QoS policies can also be applied to volumes, LUNs (covered in a later section), and files.

Volumes

Volumes are a logical container assigned to an SVM. They contain the data that consumes the physical storage of the FSx for ONTAP file system. When a volume is created, it’s typically a read-writable (RW) volume, but it can be a Data Protection (DP) volume that is a read only destination for ONTAP SnapMirror or SnapVault relationship. SnapMirror is an FSx for ONTAP embedded capability to replicate a volume using highly efficient block-level replication across ONTAP file systems. For now, we will focus on volumes of a read-writable nature where SQL Server data is stored, as shown in figures 6 and 7.

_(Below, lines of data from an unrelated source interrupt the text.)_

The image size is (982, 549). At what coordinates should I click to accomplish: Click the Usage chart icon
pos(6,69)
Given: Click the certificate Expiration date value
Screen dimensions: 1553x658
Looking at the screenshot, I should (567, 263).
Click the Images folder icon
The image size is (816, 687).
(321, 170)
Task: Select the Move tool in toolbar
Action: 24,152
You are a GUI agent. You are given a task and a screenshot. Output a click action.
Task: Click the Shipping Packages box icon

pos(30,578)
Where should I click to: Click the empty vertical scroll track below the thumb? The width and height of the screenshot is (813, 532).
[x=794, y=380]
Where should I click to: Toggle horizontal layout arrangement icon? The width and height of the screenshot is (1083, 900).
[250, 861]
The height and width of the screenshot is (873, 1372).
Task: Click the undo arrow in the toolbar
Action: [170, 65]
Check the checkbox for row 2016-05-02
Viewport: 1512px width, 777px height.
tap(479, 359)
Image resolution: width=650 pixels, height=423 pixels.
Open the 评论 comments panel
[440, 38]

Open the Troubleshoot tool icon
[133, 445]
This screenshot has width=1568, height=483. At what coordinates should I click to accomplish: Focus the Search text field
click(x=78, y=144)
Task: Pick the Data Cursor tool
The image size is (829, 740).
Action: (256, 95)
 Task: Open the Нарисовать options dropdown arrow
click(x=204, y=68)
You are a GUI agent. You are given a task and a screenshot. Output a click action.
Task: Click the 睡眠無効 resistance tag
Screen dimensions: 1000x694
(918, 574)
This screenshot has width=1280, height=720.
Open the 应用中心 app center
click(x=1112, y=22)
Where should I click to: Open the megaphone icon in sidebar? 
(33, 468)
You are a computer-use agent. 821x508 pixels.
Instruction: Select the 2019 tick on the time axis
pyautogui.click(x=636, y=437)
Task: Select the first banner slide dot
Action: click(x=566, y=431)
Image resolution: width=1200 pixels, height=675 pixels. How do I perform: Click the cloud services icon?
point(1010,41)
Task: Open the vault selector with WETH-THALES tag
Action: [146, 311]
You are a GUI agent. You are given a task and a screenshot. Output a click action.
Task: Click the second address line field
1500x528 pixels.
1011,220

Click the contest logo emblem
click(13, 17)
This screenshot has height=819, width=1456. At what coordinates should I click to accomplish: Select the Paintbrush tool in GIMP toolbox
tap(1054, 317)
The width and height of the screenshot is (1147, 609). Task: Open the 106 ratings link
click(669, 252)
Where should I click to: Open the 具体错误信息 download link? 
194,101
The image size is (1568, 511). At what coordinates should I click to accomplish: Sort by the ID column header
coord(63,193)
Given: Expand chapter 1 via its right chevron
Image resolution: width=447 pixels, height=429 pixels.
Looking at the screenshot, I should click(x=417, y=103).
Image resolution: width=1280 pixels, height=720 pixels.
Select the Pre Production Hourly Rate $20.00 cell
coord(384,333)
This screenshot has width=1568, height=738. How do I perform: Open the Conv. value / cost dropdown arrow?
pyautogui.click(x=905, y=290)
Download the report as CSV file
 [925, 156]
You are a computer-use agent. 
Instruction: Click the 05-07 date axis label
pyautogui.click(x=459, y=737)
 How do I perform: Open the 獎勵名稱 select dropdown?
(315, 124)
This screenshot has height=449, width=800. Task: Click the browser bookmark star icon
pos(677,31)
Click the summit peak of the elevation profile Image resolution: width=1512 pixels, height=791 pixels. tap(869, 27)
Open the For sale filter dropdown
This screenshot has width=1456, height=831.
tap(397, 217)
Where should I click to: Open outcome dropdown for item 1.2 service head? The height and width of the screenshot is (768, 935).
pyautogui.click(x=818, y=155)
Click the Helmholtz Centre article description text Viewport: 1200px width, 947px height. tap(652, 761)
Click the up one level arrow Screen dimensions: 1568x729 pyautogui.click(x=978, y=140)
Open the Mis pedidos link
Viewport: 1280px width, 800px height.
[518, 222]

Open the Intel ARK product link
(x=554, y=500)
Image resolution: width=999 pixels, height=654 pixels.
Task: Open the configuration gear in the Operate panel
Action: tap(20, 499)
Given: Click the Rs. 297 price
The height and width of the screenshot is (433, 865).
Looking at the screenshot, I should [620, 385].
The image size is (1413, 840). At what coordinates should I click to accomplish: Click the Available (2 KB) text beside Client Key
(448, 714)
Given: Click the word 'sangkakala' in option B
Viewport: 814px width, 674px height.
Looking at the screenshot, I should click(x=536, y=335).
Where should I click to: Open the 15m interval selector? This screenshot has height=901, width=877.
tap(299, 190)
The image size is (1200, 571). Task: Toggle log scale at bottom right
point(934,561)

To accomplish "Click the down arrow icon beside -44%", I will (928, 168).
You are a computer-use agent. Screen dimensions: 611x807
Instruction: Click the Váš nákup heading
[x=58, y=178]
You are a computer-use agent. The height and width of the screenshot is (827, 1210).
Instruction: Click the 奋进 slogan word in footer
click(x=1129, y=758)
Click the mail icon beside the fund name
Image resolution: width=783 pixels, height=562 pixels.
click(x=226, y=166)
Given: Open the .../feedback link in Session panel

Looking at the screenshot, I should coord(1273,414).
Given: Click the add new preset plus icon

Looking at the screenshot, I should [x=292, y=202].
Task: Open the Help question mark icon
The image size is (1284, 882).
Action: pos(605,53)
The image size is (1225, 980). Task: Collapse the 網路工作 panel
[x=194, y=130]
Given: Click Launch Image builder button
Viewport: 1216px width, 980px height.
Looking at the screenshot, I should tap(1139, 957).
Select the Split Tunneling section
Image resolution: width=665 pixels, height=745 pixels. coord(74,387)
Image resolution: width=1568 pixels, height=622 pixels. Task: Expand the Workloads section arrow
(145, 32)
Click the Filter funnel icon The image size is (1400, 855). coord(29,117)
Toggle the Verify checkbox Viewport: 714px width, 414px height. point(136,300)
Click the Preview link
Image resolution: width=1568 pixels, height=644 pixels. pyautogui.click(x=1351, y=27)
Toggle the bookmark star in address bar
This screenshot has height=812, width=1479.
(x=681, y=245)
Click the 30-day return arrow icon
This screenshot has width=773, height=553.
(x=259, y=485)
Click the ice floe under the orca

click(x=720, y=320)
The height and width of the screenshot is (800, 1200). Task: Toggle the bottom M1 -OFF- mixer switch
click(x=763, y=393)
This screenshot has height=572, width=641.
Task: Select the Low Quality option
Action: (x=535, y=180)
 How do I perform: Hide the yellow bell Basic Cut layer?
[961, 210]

Figure 6: Choose your FSx for ONTAP SVM

Figure 6: Choose your FSx for ONTAP SVM

Figure 7: Volume configuration details

Figure 7: Volume configuration details

Starting with the Volume name, it is often useful to give the volume a meaningful name while equally balancing this out with the character length. The volume name has no impact on the form or function of the volume other than to make it easier to identify when it comes to management operations.

Volume style is defaulted to FlexVol with an option to choose FlexGroups. FlexVol is the most common option to choose for FSx ONTAP file systems, with a minimum volume size of 20 MiB scaling up to 300 TBs. FlexGroups enable greater scaling from a minimum of 100GiB up to 20 PiBs and they are tailored to NAS Protocols such as NFS or SMB.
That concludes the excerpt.